__SELECTED EXCERPT__
§
Comments (13)
I spent some more time thinking about this in the context of #70, and I wonder if the real solution here is to abstract away the core concurrency primitive from evmap
, and then just have two implementations that share that primitive. The question then becomes what that looks like.
I think what you'd want is a LeftRight
type that is generic over:
T
, the type we're sharing (i.e.,HashMap<K, Values<V>>
forevmap
as it stands today)O
, the oplog type (i.e.,Operation
in today'sevmap
)
LeftRight
would require that T: Absorb<O>
, where:
trait Absorb<O> {
fn apply_first(&mut self, op: &mut O);
fn apply_second(&mut self, op: O);
}
This, I think, should let today's Evmap<K, V>
just be a wrapper around
LeftRight<HashMap<K, Values<V>>, Operation<K, V>>
with an appropriate impl Absorb
block. And then, we can get a single-value implementation without too much issue by wrapping
LeftRight<HashMap<K, V>, SingleOperation<K, V>>
LeftRight
itself would provide a lower-level version of ReadHandle
and WriteHandle
, which is used by the higher level variants that look like the ones we have today. ReadHandle
would be little more than a thing that gives access to &T
, whereas WriteHandle
would mainly have:
impl WriteHandle<O> {
fn refresh(&mut self);
fn append_op(&mut self, op: O);
}
Now, I think implementing all of this would be super neat, and I think it would enable a number of neat use cases like super fast vectors, BTreeMap
s, and whatnots. It would also probably be interesting to implement. Maybe I'll do it in a live stream one of these days! But if someone beats me to it, that'd be cool too!
from left-right.
Here's the lib I used the fork in: https://github.com/comath/grandma
The fork is currently a vestigial library embedded in the code. I haven't had a chance to try the changes you suggested. If they work I'll add them and not fork, but if not I can just fork.
Grandma is currently 3rd near complete rewrite of this library and doesn't yet have a some of the old features that the previous generations had. The first generation used traditional references to build the tree, with RwLocks where needed, and the second used a arena with a hashmap with per bucket locking. The node-cache updates in the old generations absolutely killed the performance. Just querying the tree with this evmap fork is much faster, I haven't tried cache updates yet.
from left-right.
I think some of the changes that landed recently in #48 may help with this. You may find the discussion there interesting, as I think your use-case is somewhat similar to that of @MayaWolf :)
from left-right.
Glad to hear it!
§
__ACTIONS TO TAKE__
- a) Reproduce the evmap discussion from "I think some" through "of @MayaWolf :)", swapping "use-case" for "workload".
- b) Write the next part of the evmap discussion, picking up after its final line.

[Dataset items]
§
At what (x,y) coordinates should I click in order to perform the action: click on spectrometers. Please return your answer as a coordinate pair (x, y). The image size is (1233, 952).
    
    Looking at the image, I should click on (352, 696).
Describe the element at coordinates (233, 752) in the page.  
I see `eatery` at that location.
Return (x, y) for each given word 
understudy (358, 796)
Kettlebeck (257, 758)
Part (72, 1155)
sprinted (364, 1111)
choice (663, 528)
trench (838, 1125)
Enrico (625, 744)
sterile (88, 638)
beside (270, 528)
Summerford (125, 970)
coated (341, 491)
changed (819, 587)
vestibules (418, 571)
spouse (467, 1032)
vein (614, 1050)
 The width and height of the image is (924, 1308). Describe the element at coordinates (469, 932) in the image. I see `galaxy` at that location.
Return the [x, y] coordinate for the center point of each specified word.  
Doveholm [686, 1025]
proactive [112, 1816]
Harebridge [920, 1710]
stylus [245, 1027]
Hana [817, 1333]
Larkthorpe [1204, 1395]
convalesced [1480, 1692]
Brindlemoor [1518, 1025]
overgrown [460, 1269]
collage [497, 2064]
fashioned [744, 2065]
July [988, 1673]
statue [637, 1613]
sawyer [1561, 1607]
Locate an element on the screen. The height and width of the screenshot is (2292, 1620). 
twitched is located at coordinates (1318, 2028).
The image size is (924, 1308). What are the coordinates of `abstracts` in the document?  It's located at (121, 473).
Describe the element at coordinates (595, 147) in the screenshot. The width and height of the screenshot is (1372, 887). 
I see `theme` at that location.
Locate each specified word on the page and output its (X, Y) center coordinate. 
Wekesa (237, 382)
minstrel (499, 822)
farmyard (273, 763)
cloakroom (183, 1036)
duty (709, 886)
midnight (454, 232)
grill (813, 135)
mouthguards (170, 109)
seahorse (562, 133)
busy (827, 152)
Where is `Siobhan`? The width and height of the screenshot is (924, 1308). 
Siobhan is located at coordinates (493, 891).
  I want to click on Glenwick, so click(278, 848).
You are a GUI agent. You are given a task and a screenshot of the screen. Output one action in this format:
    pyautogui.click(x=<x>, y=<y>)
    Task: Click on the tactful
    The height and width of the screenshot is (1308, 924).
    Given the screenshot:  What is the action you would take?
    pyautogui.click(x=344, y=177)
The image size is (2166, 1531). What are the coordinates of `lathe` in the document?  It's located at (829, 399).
§
__ANSWERS GIVEN__
- a)
I think some of the changes that landed recently in #48 may help with this. You may find the discussion there interesting, as I think your workload is somewhat similar to that of @MayaWolf :)

- b)
Out of curiosity, how much of a difference did the swap from SmallVec<T>
to T
make? It should be marginal if you only ever have one T
per key, since the SmallVec<T; 1>
should be able to hold one T
without allocating. You definitely cannot safely do in-place updates with either though, since the values are aliased between the maps (unless you are cloning them instead?).
As far as merging goes, I'd prefer finding a way to avoid replicating much of the unsafety. One way to do so might be to provide a thin wrapper type around evmap that has an API that assumes and enforces just one entry per key. And behind the scenes that would always benefit from the one-slot space held by the SmallVec
.
from left-right.
I clone them. I couldn't figure out a way without each update cloning the value, modifying the clone, deleting the old entry and finally inserting the update. The savings is mostly in the update code that is simpler and lets me clone only once at creation.
I was thinking of two solutions to multiple largely redundant unsafe blocks. One is to have a back end with all the unsafe that both maps use. This is probably too hard to get right, but if we did it would be nice.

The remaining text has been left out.